24 Naciones del mundo mantienen la pena de muerte –entre ellas las democráticas Estados Unidos y Japón, las comunistas China y Corea del Norte, las ricas Kuwait y Singapur, las pobres Botsuana y Guinea Ecuatorial- y recurrentemente ejecutan a delincuentes sentenciados por crímenes considerados horrendos incluidos el tráfico de drogas pero también, en los islámicos, por delitos como el adulterio o la abjuración de las creencias religiosas. Se fusila, se ahorca, se usa la silla eléctrica o la inyección letal; lo cierto es que en un mundo donde millones de voces claman por derechos humanos, la pena de muerte no está en vías de extinción y por vez primera, en décadas, hasta donde sé, en un país donde no la hay, sus ciudadanos opinan favorablemente a ella.

Por principios, me opongo a la pena de muerte porque creo, católico que soy, que la vida es un don de Dios y solo Él puede disponer de esta pero entiendo a quienes ya en la desesperanza, o en la rabia que perfectamente puede ser, se muestran favorables a que se termine con la existencia de quienes cometan crímenes atroces.

¿Cuántos connacionales  han sido muertos en manos del hampa por motivos fútiles? ¿A cuántos han asesinado por un celular o un par de zapatos?  ¿Cuántas familias y por cuánto tiempo sufren por un hijo secuestrado y en cuantas ocasiones el rapto termina en tragedia? ¿Cuántas mujeres, niñas incluso, han sido violadas salvajemente?

La madre de un joven trabajador u estudioso, muerto para quitarle una bicicleta, la abuela de un niño asesinado en secuestro, el padre de una niña violada y traumada de por vida, el abuelo de un bebé victima en su cuna de un cruce de disparos de las bandas del barrio, ¿podrán pensar igual que yo acerca del respeto debido a la vida de cualquier ser humano cuando la de los suyos fue sesgada sin piedad por un semejante? ¿Cómo valorar la vida de un sicario –todavía me cuesta creer su existencia en Venezuela- que se ufana en entrevista sin rostro que “se ha quemado a 20” y no llega a 20 años? ¿Cuál será la apreciación de los familiares de Mónica Spear o los de Robert Serra?
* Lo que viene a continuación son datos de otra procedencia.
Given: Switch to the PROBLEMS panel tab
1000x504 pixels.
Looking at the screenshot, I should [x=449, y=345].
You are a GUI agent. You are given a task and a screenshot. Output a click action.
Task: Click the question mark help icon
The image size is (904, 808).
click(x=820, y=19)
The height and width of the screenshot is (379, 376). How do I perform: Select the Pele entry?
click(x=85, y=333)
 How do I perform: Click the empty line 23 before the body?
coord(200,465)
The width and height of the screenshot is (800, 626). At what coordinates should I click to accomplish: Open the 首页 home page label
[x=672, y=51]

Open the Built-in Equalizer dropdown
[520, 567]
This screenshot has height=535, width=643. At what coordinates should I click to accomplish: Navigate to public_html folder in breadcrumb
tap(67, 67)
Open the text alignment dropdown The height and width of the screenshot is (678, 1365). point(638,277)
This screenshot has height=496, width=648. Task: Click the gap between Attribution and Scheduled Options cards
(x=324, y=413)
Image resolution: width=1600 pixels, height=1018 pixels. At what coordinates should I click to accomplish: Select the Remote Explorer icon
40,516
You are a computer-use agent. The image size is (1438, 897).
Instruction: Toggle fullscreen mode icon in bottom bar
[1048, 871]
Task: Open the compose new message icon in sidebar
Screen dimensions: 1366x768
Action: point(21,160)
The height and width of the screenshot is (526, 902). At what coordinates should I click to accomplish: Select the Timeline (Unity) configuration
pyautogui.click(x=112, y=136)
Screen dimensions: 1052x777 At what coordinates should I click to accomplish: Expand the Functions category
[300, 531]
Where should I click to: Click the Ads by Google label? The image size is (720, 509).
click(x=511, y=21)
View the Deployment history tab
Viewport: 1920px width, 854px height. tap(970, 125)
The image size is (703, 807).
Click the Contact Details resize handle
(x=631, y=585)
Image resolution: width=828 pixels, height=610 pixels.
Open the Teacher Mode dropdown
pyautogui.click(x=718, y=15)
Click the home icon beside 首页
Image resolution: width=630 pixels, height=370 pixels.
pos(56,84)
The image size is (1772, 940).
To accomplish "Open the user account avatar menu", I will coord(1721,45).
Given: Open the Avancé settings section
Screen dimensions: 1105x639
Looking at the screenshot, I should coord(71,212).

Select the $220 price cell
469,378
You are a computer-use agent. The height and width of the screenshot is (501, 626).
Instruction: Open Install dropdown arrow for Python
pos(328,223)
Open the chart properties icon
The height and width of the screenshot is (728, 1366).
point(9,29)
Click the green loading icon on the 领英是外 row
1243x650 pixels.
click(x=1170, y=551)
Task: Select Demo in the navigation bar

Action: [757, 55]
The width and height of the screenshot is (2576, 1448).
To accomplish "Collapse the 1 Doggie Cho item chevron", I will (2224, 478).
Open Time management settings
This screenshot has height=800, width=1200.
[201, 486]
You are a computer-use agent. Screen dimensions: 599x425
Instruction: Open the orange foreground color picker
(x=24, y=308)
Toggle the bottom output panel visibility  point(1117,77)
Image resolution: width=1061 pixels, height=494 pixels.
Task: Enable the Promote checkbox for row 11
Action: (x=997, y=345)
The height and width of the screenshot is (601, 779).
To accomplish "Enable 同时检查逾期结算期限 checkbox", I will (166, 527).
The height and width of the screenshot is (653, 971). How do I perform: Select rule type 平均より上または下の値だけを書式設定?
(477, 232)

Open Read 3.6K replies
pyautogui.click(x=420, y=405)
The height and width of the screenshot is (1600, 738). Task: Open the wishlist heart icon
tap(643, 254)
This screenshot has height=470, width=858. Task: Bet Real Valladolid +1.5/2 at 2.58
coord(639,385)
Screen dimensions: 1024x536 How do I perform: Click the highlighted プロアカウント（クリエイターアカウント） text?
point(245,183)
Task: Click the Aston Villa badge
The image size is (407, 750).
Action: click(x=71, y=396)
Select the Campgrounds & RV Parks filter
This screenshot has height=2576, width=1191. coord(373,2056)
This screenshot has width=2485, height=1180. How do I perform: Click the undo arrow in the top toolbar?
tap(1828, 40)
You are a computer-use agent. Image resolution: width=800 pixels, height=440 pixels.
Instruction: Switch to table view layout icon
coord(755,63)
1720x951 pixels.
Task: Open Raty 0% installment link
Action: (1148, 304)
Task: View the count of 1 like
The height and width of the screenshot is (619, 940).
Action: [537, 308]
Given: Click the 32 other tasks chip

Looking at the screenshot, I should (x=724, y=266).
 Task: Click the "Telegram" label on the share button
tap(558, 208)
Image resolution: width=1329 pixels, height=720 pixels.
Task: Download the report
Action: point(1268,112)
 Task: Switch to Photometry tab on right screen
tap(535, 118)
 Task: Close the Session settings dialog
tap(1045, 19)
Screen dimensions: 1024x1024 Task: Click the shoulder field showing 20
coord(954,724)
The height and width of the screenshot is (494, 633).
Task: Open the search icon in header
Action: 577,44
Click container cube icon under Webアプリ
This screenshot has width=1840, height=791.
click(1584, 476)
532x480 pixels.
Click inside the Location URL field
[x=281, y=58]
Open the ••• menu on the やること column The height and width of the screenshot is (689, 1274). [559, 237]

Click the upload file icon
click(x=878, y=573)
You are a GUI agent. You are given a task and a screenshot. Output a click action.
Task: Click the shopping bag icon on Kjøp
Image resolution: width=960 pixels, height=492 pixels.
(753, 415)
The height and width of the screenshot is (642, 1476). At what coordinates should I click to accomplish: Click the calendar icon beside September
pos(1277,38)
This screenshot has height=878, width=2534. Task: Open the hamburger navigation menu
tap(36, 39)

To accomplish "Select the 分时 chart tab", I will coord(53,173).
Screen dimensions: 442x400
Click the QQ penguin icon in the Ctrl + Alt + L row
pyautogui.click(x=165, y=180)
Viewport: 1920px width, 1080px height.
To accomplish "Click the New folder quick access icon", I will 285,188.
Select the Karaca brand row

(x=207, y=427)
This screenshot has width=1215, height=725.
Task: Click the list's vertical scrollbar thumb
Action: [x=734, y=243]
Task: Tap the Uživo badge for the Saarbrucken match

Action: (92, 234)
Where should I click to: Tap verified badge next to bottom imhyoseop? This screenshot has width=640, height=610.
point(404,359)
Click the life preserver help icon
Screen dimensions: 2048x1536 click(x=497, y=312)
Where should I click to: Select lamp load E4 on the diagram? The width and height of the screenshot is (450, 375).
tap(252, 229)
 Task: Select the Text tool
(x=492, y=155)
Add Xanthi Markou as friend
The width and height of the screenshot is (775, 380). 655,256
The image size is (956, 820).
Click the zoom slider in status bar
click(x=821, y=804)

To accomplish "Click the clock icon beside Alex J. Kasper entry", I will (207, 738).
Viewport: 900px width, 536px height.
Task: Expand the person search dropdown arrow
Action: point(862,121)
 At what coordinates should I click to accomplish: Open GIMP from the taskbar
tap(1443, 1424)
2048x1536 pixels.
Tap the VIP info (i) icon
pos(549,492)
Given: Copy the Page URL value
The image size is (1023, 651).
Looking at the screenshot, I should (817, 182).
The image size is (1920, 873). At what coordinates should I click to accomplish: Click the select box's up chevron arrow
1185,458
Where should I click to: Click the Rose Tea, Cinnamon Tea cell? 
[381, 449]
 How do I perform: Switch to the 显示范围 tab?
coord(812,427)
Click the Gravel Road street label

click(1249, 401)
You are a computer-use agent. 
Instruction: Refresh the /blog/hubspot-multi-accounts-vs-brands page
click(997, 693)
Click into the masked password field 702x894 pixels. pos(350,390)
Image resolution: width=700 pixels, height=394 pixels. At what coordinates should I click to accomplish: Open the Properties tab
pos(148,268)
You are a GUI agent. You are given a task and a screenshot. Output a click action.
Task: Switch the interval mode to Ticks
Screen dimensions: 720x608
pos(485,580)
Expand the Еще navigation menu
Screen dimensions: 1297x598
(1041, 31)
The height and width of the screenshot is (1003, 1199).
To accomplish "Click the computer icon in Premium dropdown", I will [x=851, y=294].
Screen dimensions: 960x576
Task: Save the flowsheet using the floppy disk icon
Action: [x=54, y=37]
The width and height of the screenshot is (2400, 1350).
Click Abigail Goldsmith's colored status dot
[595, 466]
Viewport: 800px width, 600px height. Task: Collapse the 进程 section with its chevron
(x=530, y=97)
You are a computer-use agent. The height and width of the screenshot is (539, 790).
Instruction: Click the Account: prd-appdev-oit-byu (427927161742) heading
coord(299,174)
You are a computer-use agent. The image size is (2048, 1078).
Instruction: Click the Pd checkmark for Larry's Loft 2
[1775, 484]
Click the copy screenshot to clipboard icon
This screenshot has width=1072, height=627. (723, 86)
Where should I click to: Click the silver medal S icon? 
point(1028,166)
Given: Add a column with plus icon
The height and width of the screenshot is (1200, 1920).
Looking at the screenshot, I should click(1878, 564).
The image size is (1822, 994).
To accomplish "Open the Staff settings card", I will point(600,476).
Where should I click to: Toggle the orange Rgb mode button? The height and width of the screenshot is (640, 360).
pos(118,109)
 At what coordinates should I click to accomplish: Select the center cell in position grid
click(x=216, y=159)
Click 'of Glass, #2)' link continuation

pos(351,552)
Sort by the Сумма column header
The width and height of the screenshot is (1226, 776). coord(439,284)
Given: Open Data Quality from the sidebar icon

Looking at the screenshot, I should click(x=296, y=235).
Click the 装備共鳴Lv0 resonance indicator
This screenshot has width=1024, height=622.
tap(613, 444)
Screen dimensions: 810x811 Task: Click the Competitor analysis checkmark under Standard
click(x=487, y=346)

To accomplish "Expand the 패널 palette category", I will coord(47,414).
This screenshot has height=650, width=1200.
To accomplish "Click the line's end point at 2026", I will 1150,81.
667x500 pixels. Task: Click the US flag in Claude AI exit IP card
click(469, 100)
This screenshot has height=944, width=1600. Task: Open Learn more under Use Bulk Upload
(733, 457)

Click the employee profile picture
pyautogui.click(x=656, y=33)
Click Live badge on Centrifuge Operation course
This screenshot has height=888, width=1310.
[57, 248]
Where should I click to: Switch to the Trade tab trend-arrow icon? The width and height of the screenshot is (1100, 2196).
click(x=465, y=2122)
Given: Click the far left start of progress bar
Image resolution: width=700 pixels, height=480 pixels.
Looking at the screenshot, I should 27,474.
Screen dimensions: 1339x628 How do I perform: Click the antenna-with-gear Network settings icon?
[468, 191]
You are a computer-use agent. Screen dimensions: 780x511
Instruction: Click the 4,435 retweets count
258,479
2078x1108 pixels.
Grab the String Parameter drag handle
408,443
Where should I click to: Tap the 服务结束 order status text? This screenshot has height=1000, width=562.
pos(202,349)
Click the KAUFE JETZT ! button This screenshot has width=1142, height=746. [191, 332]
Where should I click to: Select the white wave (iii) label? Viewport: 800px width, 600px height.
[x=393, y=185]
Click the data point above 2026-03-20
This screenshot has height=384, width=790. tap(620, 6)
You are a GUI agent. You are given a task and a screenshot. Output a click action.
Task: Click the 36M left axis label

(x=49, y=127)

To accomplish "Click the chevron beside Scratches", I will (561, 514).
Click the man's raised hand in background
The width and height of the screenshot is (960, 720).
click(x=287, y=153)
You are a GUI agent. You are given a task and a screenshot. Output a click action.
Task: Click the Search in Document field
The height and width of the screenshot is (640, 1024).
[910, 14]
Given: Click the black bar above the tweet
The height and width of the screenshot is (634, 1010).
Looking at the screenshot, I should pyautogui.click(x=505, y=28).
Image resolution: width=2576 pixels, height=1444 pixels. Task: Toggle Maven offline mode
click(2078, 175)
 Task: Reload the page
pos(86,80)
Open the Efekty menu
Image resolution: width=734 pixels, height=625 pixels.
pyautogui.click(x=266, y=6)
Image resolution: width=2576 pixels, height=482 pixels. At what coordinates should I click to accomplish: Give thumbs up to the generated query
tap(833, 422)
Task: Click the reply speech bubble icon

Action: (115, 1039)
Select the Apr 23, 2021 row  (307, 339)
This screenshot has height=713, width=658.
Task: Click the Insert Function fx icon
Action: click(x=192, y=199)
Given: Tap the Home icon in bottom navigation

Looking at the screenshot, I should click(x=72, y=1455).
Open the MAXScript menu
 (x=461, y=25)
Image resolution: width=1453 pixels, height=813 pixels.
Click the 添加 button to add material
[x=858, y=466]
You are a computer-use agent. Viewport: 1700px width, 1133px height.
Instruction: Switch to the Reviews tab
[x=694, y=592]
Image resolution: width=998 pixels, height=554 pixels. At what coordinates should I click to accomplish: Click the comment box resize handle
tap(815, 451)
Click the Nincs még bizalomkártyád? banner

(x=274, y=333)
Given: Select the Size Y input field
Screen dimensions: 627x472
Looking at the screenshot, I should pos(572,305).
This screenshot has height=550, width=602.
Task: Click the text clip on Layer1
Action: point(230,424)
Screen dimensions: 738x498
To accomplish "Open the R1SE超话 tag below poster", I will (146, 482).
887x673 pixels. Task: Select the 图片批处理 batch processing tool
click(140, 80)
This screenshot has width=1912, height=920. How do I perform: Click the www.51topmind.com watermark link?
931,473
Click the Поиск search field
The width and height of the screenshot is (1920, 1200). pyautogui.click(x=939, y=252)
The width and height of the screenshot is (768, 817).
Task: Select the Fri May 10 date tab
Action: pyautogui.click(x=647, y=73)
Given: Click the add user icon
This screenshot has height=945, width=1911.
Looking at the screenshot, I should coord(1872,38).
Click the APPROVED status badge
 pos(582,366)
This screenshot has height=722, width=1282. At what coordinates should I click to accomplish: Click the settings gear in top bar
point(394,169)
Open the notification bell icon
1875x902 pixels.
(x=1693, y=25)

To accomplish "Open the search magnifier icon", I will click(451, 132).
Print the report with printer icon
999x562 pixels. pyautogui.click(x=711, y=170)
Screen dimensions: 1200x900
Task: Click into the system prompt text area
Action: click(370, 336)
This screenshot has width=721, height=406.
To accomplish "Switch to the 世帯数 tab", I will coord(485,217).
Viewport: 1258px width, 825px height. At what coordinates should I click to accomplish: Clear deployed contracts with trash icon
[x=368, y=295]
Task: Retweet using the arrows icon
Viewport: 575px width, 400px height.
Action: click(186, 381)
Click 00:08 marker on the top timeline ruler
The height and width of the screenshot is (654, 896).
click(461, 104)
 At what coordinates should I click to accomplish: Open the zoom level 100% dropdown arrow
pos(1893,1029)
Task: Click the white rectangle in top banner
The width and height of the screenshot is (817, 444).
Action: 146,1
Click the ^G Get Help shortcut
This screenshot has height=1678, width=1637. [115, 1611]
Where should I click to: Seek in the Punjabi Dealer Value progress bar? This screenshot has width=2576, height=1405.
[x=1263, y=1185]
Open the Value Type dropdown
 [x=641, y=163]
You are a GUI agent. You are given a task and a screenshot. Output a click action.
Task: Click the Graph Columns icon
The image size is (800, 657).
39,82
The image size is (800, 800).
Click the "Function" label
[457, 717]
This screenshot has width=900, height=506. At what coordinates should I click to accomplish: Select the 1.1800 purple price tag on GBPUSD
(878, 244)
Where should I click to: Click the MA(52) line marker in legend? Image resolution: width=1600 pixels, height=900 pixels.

La pena de muerte ha sido extraña a nuestra historia republicana si bien en la Colonia existió y en la guerra de independencia el propio Bolívar la convirtió en proclama con el Decreto de Guerra a Muerte firmado en Trujillo, en Junio de 1813; no solo se ajustició a partidarios del Rey sino que hasta el mismísimo General en Jefe Manuel Piar, héroe excepcional y según leyendas pariente de El Libertador, cayó fusilado junto a un muro de la Catedral de la antigua Angostura tras un juicio sumario que todavía arroja dudas.

No es de extrañar, que en cualquier momento individuos o grupos enarbolen la bandera de la pena de muerte; cuando ello suceda, estaremos dando un paso más hacia la barbarie.